Fernando Azevedo e Silva causou polémica na quarta-feira, ao negar que os indígenas da etnia Yanomami estejam ameaçados pela covid-19.
O ministro encontrava-se em visita ao Pelotão Especial de Fronteira na aldeia Surucucu, no norte de Roraima, onde militares realizam uma operação que inclui atendimento médico.
Face a essas declarações, a Hutukara Associação Yanomami, que representa cerca de 27 mil índios daquela etnia, lançou uma nota de repúdio, exigindo medidas do ministro para controlar a invasão ilegal de garimpeiros, exploradores de metais preciosos.

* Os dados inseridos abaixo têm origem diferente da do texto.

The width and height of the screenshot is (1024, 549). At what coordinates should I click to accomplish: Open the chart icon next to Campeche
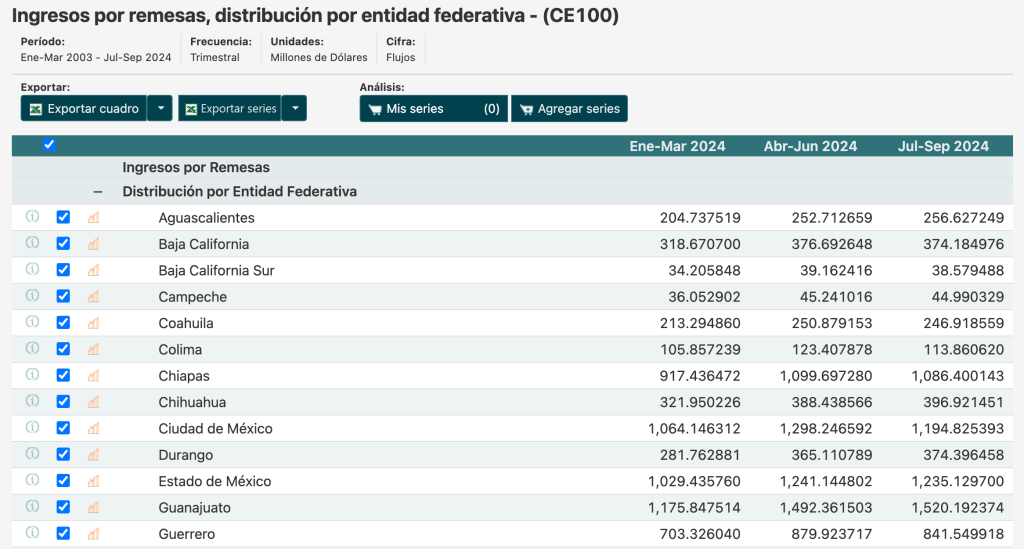(x=93, y=296)

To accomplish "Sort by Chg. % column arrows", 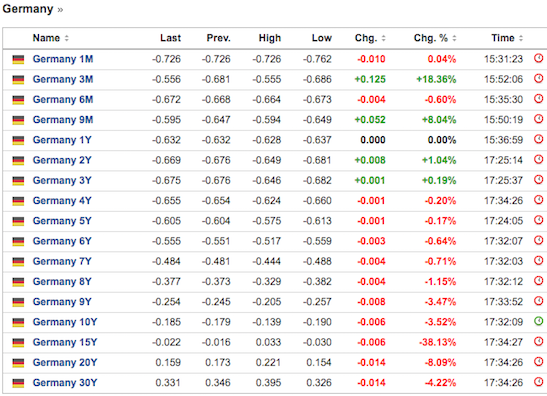I will coord(454,38).
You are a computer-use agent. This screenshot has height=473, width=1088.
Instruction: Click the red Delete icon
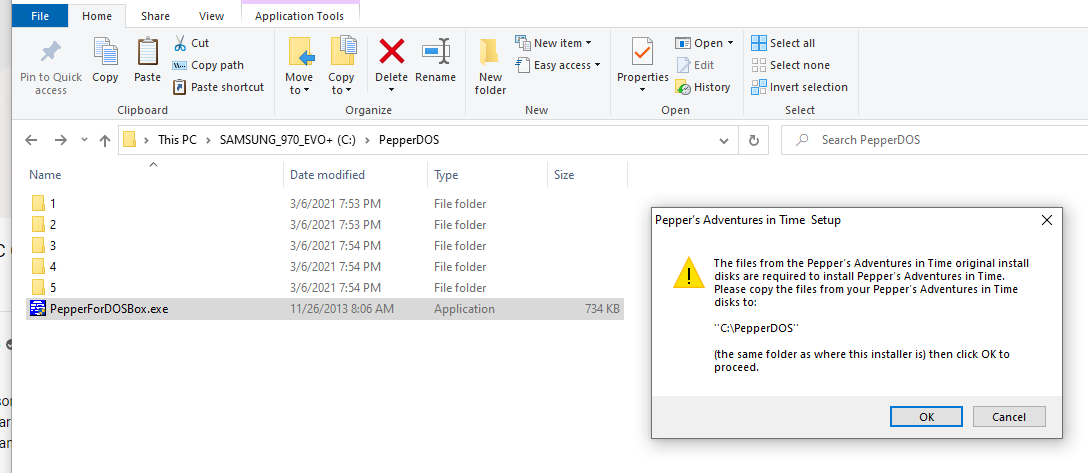pyautogui.click(x=391, y=52)
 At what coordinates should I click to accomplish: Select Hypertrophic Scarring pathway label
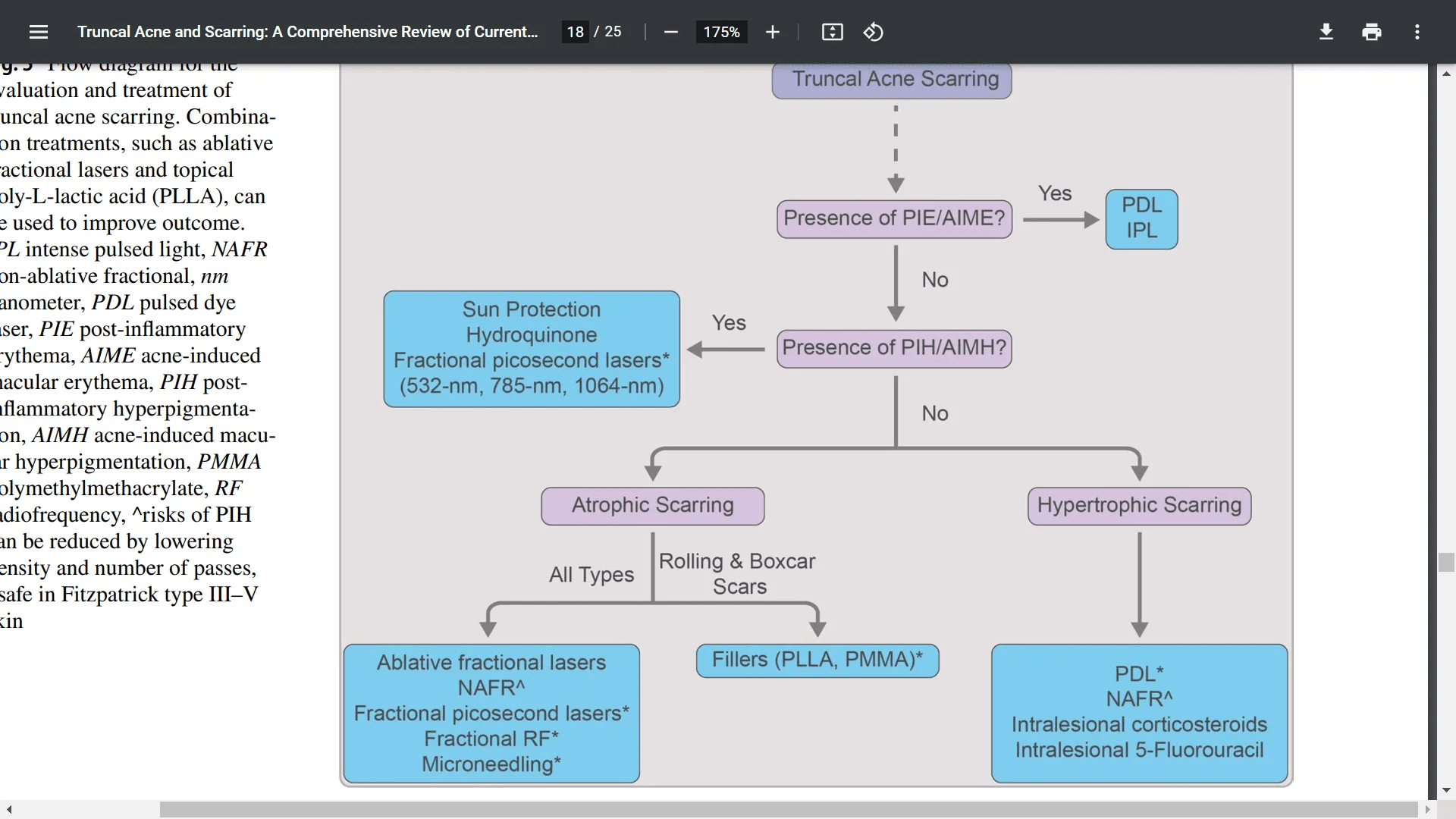click(x=1138, y=504)
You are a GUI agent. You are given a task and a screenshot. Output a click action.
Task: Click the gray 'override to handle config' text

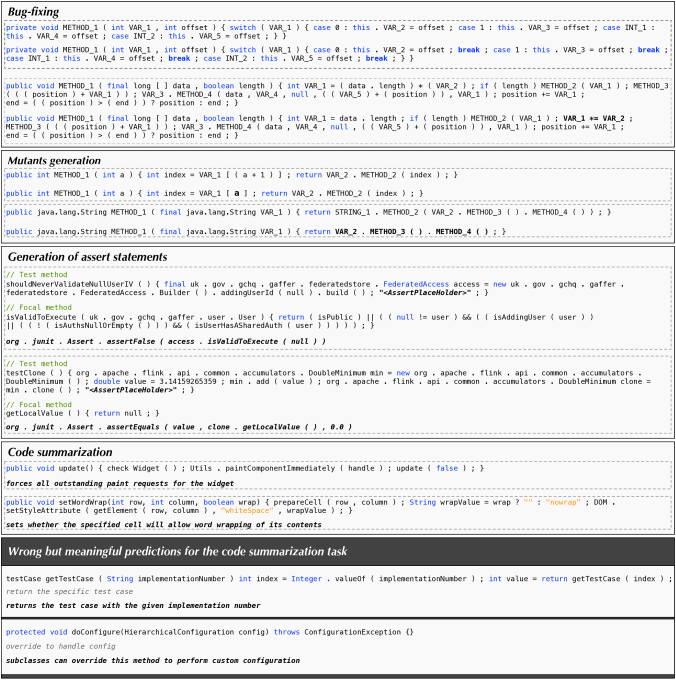(61, 646)
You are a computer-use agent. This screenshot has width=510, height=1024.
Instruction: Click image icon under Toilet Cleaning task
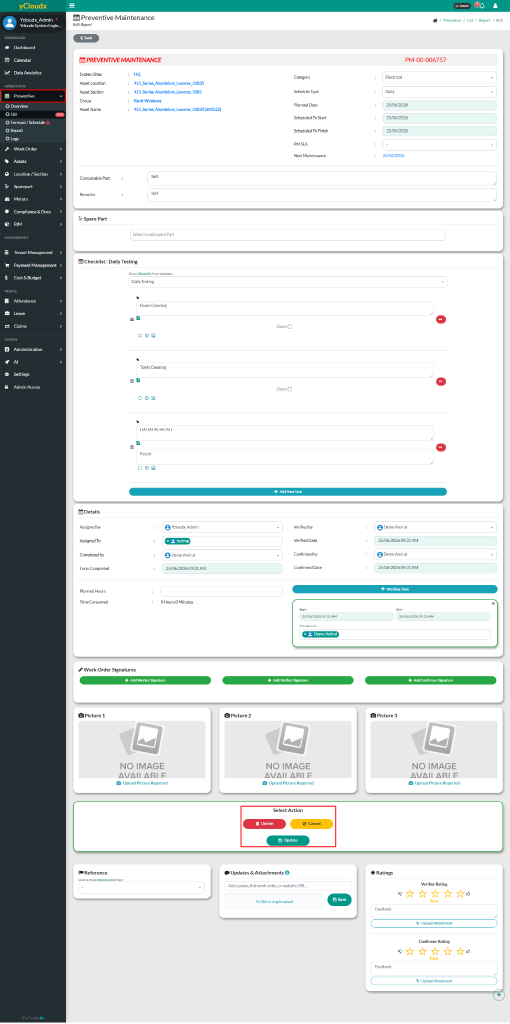[x=153, y=397]
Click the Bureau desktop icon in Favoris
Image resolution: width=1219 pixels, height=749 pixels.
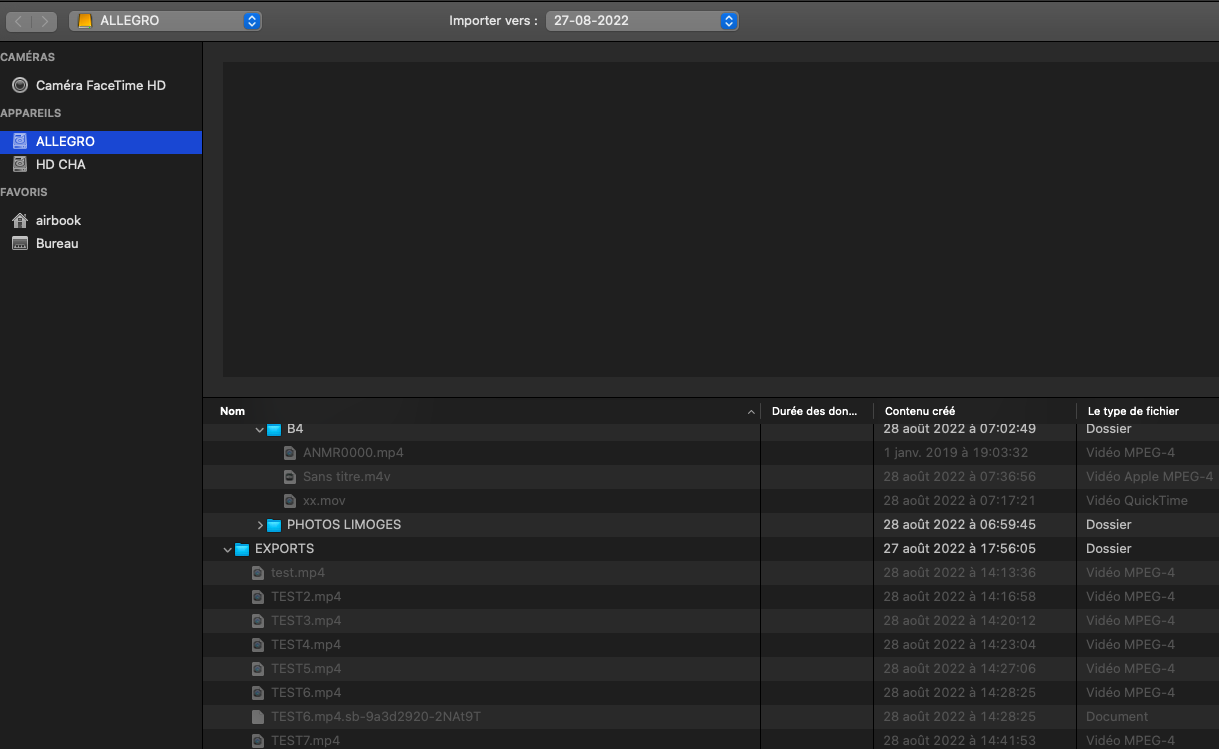pyautogui.click(x=20, y=244)
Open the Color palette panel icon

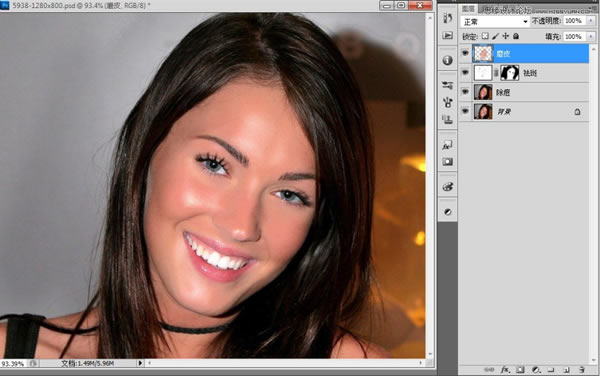(x=447, y=187)
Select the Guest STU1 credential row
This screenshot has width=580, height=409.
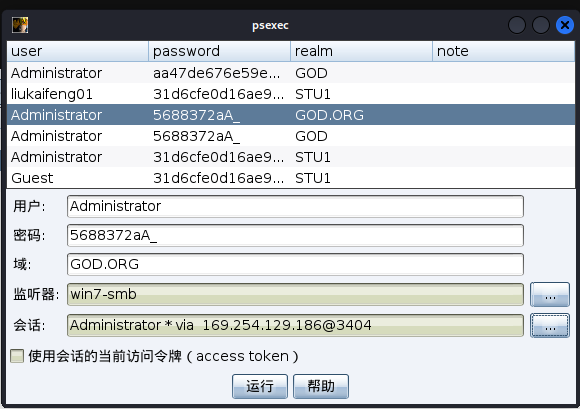tap(291, 178)
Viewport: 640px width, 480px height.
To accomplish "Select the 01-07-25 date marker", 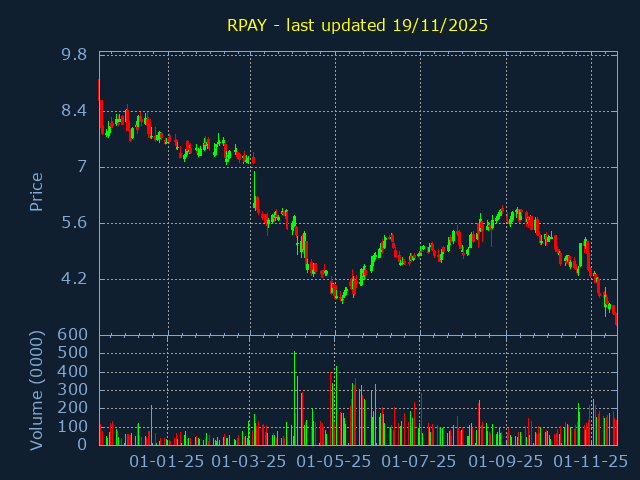I will [x=420, y=461].
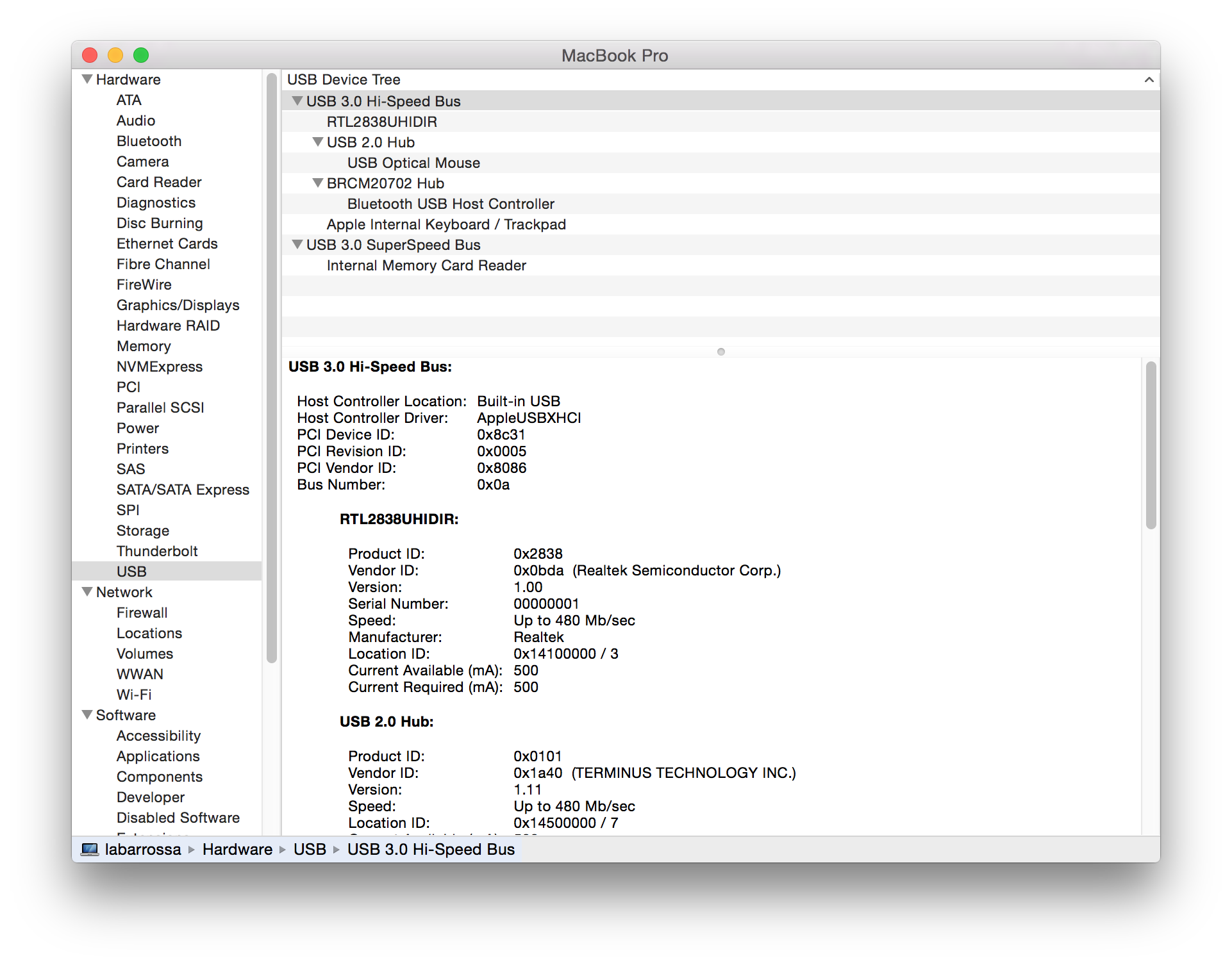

"Dizer que a situação da covid-19 está controlada é uma mentira. Pelo contrário, está em franca expansão: até agora há 188 casos confirmados entre os Yanomami e Ye'kwana, sendo que 49 destes casos foram contaminados dentro das comunidades", pode ler-se no comunicado divulgado pela associação na quinta-feira.
Já o MP exigiu ainda que o Governo elabore um plano de emergência que monitorize aquelas terras e de combate às infrações ambientais.
"Diante da aparente tentativa de minimizar a gravidade da pandemia que se alastra diariamente na Terra Yanomami, o MP ressalta que aguarda decisão a um recurso interposto (...) que procura obrigar o poder executivo à única medida eficiente de proteção: a elaboração de um plano de emergência de ações para monitorização efetivo daquela terra", indicou o MP.
O órgão pediu ainda o "combate a ilícitos ambientais e extrusão de infratores ambientais que possam transmitir a covid-19, inclusive à comunidade isolada Moxihatëtea, exposta a um risco concreto de genocídio".
O MP avaliou também que as atuais operações em vigor não respeitam as orientações pretendidas.
A Secretaria Especial de Saúde Indígena (Sesai), vinculada ao Ministério da Saúde do Brasil, informou na quinta-feira que 166 indígenas morreram e 7.198 foram infetados pelo novo coronavírus, desde o início da pandemia.
Contudo, segundo a Articulação dos Povos Indígenas do Brasil (APIB), organização que coordena a luta dos povos originários pelos seus direitos, esses números são bem superiores, com a organização a apontar 10.341 casos de infeção e 408 óbitos de índios.
O Brasil tornou-se no foco latino-americano da nova pandemia de coronavírus e é o segundo país no mundo mais afetado pela doença, totalizando 61.884 óbitos e 1.496.858 casos confirmados, informou o executivo.
A pandemia de covid-19 já provocou mais de 517 mil mortos e infetou mais de 10,76 milhões de pessoas em 196 países e territórios, segundo um balanço feito pela agência de notícias France-Presse (AFP).